■ What you have to do
The copy you return must begin at the line containing "Where should I click to: Click the" and end at the final line of the listing below, with every picture left out.

■ Records for this exercise
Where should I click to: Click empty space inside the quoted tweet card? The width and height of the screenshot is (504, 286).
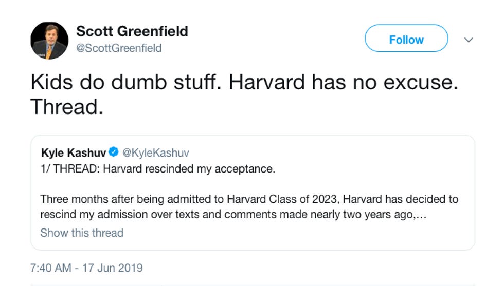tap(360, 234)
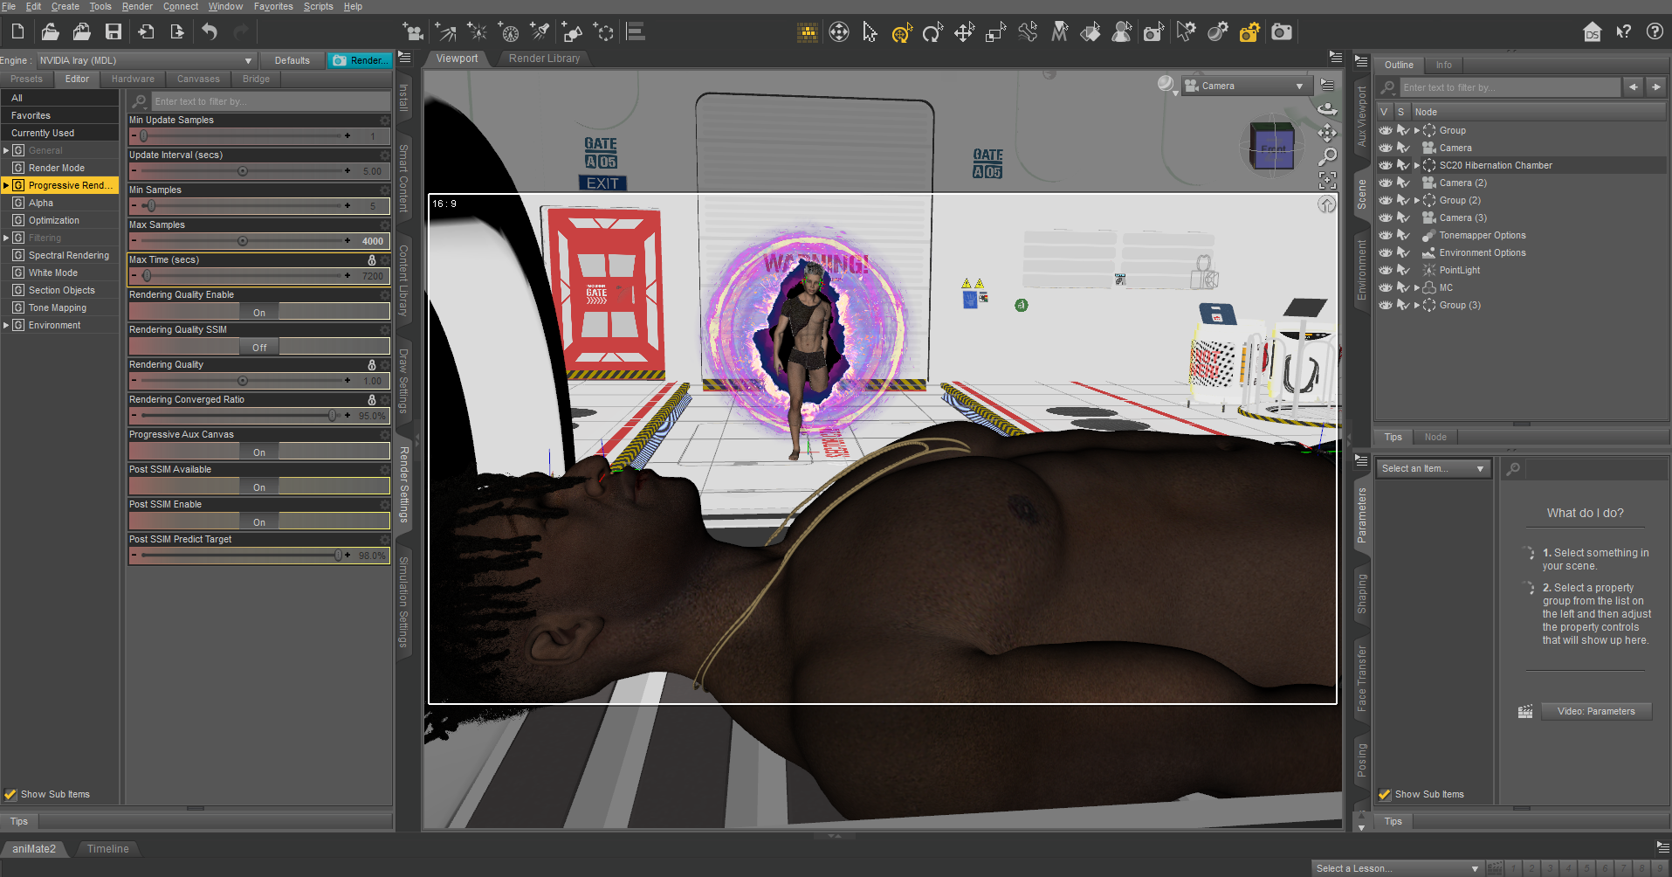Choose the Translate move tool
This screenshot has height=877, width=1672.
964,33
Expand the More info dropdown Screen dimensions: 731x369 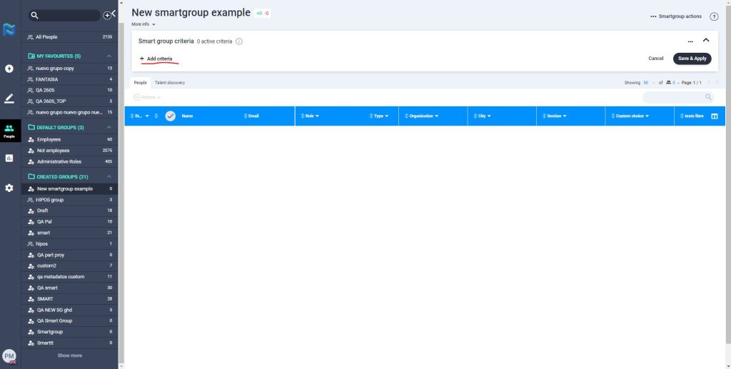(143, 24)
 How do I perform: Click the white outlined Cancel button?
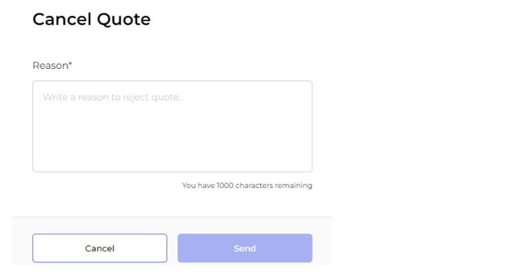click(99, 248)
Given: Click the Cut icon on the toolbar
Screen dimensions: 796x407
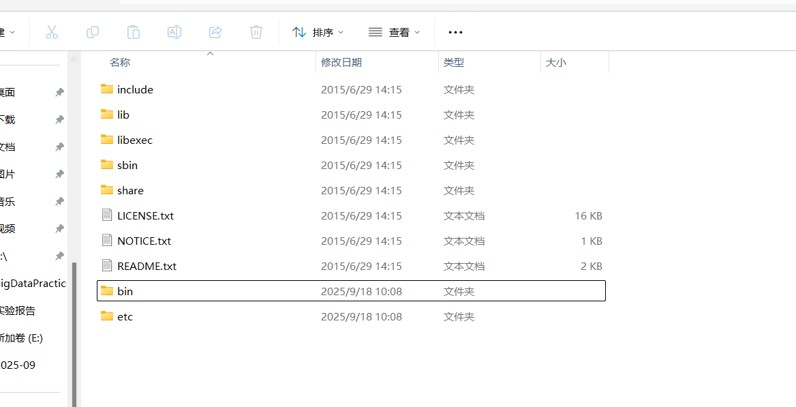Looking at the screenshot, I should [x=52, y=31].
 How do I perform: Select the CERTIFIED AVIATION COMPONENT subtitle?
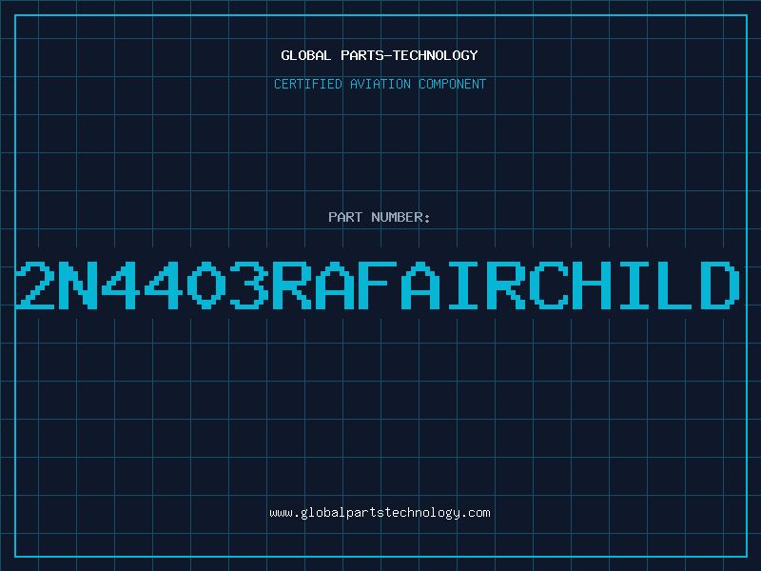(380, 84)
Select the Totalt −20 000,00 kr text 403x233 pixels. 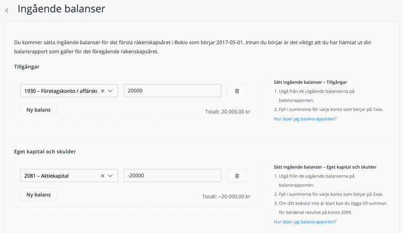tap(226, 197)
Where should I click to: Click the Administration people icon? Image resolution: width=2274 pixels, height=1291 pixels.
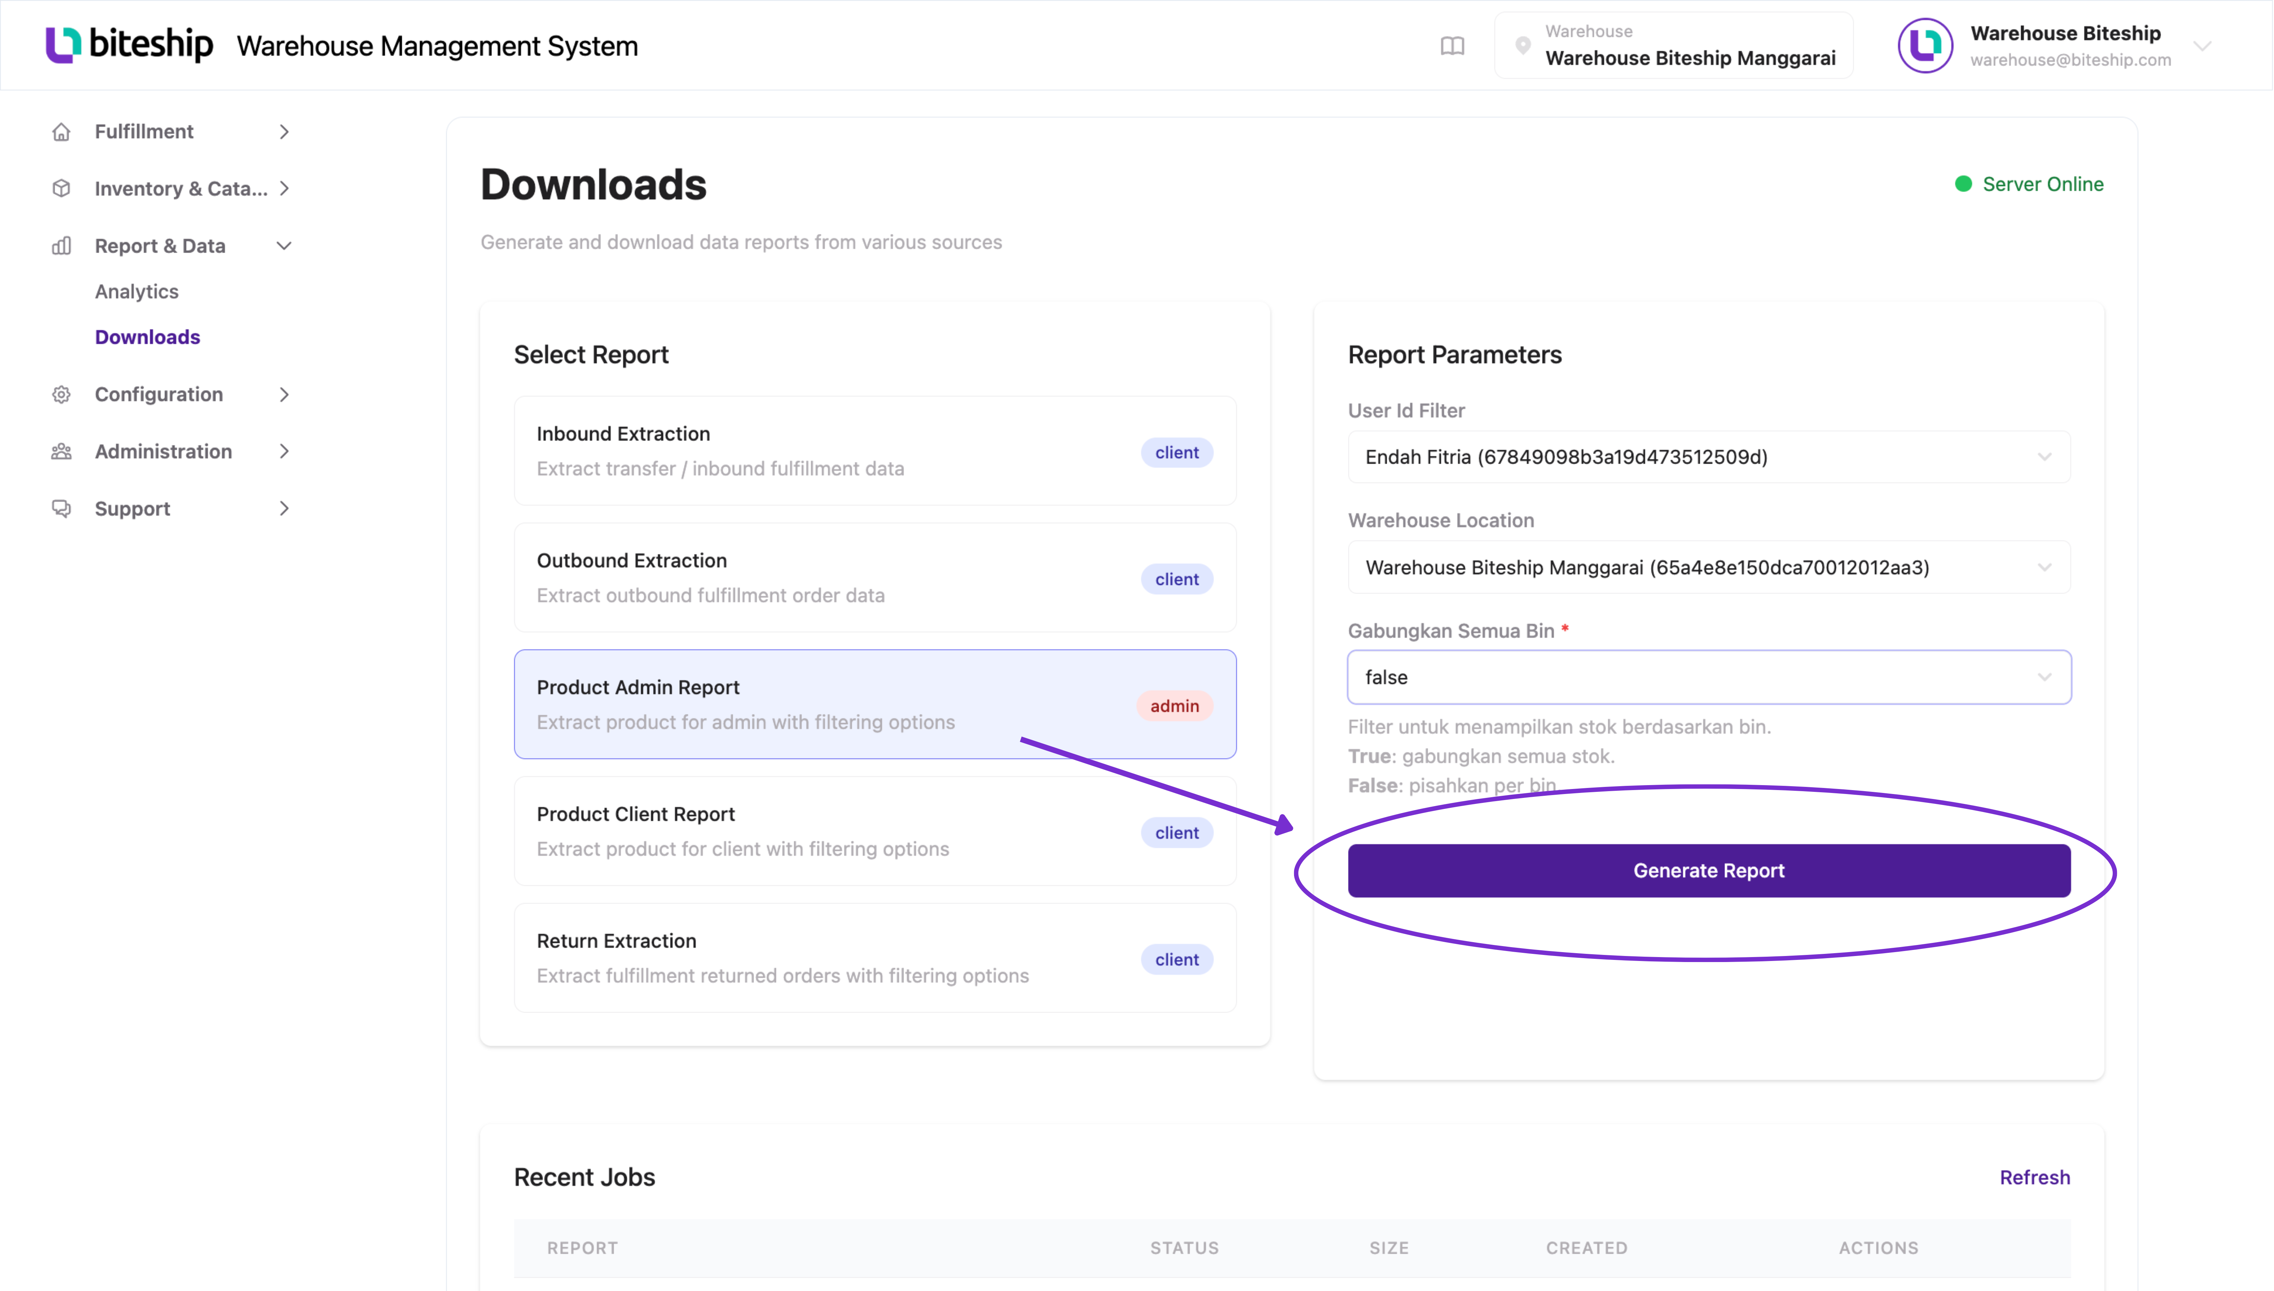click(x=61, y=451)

■ Answer to the exercise
Where should I click to: Click the Administration people icon? Image resolution: width=2274 pixels, height=1291 pixels.
click(x=61, y=451)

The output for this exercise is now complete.